# TO DO
Reproduce the records below with "computer-use agent" swapped for "desktop agent" everywhere it occurs, changing nothing else.

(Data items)
———

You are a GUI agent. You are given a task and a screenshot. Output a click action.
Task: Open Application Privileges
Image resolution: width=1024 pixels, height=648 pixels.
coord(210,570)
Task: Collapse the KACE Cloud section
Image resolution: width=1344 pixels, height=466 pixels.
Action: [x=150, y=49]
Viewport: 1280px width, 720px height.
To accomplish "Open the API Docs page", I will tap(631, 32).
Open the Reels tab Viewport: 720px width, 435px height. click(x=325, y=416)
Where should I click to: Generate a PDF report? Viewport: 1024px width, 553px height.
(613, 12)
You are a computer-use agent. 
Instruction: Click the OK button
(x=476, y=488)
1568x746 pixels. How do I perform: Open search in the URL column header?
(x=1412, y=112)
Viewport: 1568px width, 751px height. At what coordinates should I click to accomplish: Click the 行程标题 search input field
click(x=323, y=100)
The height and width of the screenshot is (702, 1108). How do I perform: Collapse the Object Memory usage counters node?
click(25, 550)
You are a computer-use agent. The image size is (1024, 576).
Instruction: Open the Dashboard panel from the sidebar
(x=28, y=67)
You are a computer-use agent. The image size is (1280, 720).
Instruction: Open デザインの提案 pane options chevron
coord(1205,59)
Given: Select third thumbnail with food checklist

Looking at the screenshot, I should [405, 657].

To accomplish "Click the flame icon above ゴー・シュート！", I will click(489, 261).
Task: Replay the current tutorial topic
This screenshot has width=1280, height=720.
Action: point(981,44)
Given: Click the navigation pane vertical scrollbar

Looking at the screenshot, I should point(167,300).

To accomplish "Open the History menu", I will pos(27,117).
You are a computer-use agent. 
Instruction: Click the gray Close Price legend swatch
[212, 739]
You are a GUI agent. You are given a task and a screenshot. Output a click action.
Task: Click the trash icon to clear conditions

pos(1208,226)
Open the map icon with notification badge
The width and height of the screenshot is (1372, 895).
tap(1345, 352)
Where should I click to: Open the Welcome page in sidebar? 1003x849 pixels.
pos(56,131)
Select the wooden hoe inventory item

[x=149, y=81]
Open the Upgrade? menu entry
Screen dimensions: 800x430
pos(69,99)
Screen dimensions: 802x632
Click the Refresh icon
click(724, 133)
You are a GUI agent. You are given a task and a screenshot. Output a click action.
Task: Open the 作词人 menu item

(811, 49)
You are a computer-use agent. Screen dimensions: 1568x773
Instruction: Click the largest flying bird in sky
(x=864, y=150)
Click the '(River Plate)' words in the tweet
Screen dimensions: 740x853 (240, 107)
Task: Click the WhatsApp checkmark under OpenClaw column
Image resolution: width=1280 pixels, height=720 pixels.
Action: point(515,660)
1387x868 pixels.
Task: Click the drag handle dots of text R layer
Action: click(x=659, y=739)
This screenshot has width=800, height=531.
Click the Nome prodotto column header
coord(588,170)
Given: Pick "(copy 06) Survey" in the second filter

———

# EXERCISE ANSWER
You are a GUI agent. You are given a task and a screenshot. Output a click action.
Task: Open Application Privileges
Image resolution: width=1024 pixels, height=648 pixels.
coord(210,570)
Task: Collapse the KACE Cloud section
Image resolution: width=1344 pixels, height=466 pixels.
Action: [x=150, y=49]
Viewport: 1280px width, 720px height.
To accomplish "Open the API Docs page", I will tap(631, 32).
Open the Reels tab Viewport: 720px width, 435px height. click(x=325, y=416)
Where should I click to: Generate a PDF report? Viewport: 1024px width, 553px height.
(613, 12)
You are a desktop agent. 
Instruction: Click the OK button
(x=476, y=488)
1568x746 pixels. How do I perform: Open search in the URL column header?
(x=1412, y=112)
Viewport: 1568px width, 751px height. At what coordinates should I click to accomplish: Click the 行程标题 search input field
click(x=323, y=100)
The height and width of the screenshot is (702, 1108). How do I perform: Collapse the Object Memory usage counters node?
click(25, 550)
You are a desktop agent. The image size is (1024, 576).
Instruction: Open the Dashboard panel from the sidebar
(x=28, y=67)
You are a desktop agent. The image size is (1280, 720).
Instruction: Open デザインの提案 pane options chevron
coord(1205,59)
Given: Select third thumbnail with food checklist

Looking at the screenshot, I should [405, 657].

To accomplish "Click the flame icon above ゴー・シュート！", I will click(489, 261).
Task: Replay the current tutorial topic
This screenshot has width=1280, height=720.
Action: point(981,44)
Given: Click the navigation pane vertical scrollbar

Looking at the screenshot, I should point(167,300).

To accomplish "Open the History menu", I will pos(27,117).
You are a desktop agent. 
Instruction: Click the gray Close Price legend swatch
[212, 739]
You are a GUI agent. You are given a task and a screenshot. Output a click action.
Task: Click the trash icon to clear conditions

pos(1208,226)
Open the map icon with notification badge
The width and height of the screenshot is (1372, 895).
tap(1345, 352)
Where should I click to: Open the Welcome page in sidebar? 1003x849 pixels.
pos(56,131)
Select the wooden hoe inventory item

[x=149, y=81]
Open the Upgrade? menu entry
Screen dimensions: 800x430
pos(69,99)
Screen dimensions: 802x632
Click the Refresh icon
click(724, 133)
You are a GUI agent. You are given a task and a screenshot. Output a click action.
Task: Open the 作词人 menu item

(811, 49)
You are a desktop agent. Screen dimensions: 1568x773
Instruction: Click the largest flying bird in sky
(x=864, y=150)
Click the '(River Plate)' words in the tweet
Screen dimensions: 740x853 (240, 107)
Task: Click the WhatsApp checkmark under OpenClaw column
Image resolution: width=1280 pixels, height=720 pixels.
Action: point(515,660)
1387x868 pixels.
Task: Click the drag handle dots of text R layer
Action: click(x=659, y=739)
This screenshot has width=800, height=531.
Click the Nome prodotto column header
coord(588,170)
Given: Pick "(copy 06) Survey" in the second filter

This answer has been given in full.